Par jugement du 13 septembre 2021, le tribunal judiciaire de Rouen a débouté la Sarl BC automobiles et l’a condamnée aux dépens outre une somme de 1 500 euros au titre des frais irrépétibles.
Par déclaration reçue au greffe le 15 octobre 2021, la Sarl BC Automobiles a interjeté appel de la décision.
EXPOSE DES PRÉTENTIONS ET MOYENS DES PARTIES
Par dernières conclusions notifiées le 16 décembre 2021, la Sarl BC Automobiles demande à la cour d’infirmer le jugement et statuant à nouveau de condamner la Matmut à lui payer les sommes suivantes :
- 8 177,50 euros en principal outre les intérêts légaux, ceux-ci multipliés par 3 à compter du 22 janvier 2019 jusqu’à complet paiement ;
- 40 euros au titre de la pénalité forfaitaire de retard ;
- 2 000 euros au titre des dommages et intérêts pour résistance abusive ;
- 5 000 euros du chef de l’article 700 du code de procédure civile ;
- condamner la même aux entiers dépens de première instance et d’appel.
Elle soutient en substance ce qui suit :
- le choix du réparateur automobile pour un assuré voulant procéder à la réparation de son véhicule est libre ;
- elle a effectué des réparations sur demande de plusieurs assurés de la Matmut qui lui ont consenti un nantissement sur l’indemnité d’assurance ;
- cette pratique n’est pas frauduleuse ;
- les dispositions du code civil en matière de nantissement ont été respectées ;
- au moment de la conclusion de ces conventions, elle ne pouvait présager de la défaillance de ses clients dans le règlement de leurs factures ;
- la convention prévoit, en cas de désaccord, la réalisation d’une expertise amiable contradictoire, de sorte que le montant de l’indemnité d’assurance n’est pas fixé arbitrairement par le réparateur ;
- elle n’est pas tenue de rapporter la preuve de diligences infructueuses auprès des débiteurs principaux.
Par dernières conclusions notifiées le 9 mars 2022, la Matmut demande à la cour, au visa des articles 1134, 1103 et 1353 du code civil, de confirmer le jugement et débouter en conséquence la Sarl BC Automobiles de toutes ses demandes, à titre subsidiaire,
- ordonner la mise en place d’une expertise amiable, conformément aux termes des conditions générales ; en tout état de cause,
- condamner la Sarl BC Automobiles à la somme de 4 000 euros sur le fondement de l’article 700 du code de procédure ainsi qu’aux entiers dépens.

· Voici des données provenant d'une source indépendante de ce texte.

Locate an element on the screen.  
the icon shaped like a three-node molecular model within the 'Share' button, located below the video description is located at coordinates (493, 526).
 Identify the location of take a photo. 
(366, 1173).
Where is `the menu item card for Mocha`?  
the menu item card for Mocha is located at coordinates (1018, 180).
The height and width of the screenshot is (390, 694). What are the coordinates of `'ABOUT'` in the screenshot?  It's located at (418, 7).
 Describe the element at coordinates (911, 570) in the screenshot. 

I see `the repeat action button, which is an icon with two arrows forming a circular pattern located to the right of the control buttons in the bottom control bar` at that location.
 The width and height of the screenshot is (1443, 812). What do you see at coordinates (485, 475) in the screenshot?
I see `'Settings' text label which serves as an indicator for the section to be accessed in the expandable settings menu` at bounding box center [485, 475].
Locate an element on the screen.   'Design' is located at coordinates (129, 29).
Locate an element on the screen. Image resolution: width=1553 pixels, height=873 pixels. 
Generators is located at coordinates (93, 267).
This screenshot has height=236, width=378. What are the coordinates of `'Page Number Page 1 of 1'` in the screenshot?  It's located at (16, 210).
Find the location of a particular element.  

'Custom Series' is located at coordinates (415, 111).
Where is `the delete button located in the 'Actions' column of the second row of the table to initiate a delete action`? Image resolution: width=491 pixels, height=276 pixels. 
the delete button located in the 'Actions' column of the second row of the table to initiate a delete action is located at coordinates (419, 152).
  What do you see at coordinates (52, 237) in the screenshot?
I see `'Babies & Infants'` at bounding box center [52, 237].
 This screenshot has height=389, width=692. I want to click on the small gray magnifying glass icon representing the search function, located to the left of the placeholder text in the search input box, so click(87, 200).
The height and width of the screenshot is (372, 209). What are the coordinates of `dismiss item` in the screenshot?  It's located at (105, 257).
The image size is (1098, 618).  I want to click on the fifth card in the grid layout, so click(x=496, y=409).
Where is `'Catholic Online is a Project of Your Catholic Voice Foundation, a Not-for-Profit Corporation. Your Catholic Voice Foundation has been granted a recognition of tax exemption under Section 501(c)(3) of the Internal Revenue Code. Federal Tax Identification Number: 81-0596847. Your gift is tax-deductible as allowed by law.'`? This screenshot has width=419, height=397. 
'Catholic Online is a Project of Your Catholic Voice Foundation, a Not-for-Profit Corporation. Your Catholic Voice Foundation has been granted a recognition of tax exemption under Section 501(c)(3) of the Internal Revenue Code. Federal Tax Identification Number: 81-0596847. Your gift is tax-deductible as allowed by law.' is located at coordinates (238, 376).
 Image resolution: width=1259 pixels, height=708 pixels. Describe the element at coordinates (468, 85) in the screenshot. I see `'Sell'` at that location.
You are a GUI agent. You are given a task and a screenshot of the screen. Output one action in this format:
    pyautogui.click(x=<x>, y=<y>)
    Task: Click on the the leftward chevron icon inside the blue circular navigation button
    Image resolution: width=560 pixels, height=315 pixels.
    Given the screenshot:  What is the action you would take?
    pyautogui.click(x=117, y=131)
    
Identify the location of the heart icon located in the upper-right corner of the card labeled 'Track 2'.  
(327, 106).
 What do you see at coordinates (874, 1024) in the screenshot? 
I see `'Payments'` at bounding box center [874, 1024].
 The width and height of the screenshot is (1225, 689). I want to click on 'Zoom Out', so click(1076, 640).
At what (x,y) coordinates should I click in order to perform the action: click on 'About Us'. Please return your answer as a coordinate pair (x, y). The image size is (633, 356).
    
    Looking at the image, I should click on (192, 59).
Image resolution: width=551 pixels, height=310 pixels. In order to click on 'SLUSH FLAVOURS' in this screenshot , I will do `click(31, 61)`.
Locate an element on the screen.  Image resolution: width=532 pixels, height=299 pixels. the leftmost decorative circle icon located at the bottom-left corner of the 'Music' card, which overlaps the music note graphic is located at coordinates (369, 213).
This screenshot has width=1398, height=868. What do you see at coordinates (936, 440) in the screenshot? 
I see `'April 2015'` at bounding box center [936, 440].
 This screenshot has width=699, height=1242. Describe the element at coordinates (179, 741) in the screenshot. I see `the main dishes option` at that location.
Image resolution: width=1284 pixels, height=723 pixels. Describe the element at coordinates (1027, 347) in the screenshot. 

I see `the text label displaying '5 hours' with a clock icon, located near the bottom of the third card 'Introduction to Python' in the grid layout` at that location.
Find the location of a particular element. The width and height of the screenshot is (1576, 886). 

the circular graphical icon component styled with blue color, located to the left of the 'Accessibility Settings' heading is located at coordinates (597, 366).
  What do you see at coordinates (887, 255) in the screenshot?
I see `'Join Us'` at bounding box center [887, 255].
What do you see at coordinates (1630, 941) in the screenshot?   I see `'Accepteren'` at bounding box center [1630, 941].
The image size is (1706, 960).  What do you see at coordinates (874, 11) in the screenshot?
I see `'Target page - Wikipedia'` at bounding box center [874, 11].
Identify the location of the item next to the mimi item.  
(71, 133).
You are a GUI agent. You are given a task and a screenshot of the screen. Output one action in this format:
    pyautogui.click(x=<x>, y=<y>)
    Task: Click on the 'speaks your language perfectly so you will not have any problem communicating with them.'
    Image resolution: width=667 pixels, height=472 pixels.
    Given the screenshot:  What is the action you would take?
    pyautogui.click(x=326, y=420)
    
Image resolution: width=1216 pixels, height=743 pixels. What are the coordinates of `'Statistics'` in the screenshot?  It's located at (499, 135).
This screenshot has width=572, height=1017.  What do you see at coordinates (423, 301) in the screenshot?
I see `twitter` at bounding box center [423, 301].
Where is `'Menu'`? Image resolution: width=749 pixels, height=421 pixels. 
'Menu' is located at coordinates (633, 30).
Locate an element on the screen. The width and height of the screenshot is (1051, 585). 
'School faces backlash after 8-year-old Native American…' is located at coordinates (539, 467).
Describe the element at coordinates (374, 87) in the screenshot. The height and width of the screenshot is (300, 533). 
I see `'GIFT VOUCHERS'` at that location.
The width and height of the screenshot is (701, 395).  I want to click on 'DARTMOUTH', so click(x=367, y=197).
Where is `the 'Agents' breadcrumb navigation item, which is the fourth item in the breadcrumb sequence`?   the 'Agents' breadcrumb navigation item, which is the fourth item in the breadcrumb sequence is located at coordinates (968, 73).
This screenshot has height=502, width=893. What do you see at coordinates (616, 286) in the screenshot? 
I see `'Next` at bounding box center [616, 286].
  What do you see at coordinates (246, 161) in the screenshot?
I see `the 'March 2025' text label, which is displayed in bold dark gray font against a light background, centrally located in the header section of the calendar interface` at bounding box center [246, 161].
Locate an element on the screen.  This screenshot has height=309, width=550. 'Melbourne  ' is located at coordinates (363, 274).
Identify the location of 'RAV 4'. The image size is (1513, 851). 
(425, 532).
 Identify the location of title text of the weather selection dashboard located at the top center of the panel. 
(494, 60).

Elle soutient en substance ce qui suit :
- un nantissement effectué en fraude des droits d’une partie ou d’un tiers, encourt la nullité, en application de l’adage “fraus omnia corrumpit” ;
- le mécanisme du nantissement de créance est frauduleux car il permet à l’assuré de se libérer, au bénéfice d’un réparateur non agréé, des stipulations contractuelles, notamment celles relatives au règlement des indemnités ;
- la fraude à la loi est constituée par la démonstration de la volonté du créancier nanti de se soustraire à la force obligatoire du contrat d’assurance passé entre l’assureur et l’assuré ;
- la Sarl BC Automobiles n’étant pas agréée, et ne l’ignorant pas, le règlement de l’indemnité d’assurance aurait dû être réalisé directement entre les mains de l’assuré, ayant choisi un opérateur non agréé ;
- la convention de nantissement permet de contourner cette pratique en obtenant le paiement directement de la part de l’assureur, sans avoir à solliciter le règlement de la facture par le débiteur principal et de contourner une éventuelle expertise pour contester le montant des réparations ;
- la convention de nantissement permet ainsi à la Sarl BC Automobiles d’imposer son prix ;
- une expertise amiable est nécessaire, conformément aux conditions générales du contrat d’assurance.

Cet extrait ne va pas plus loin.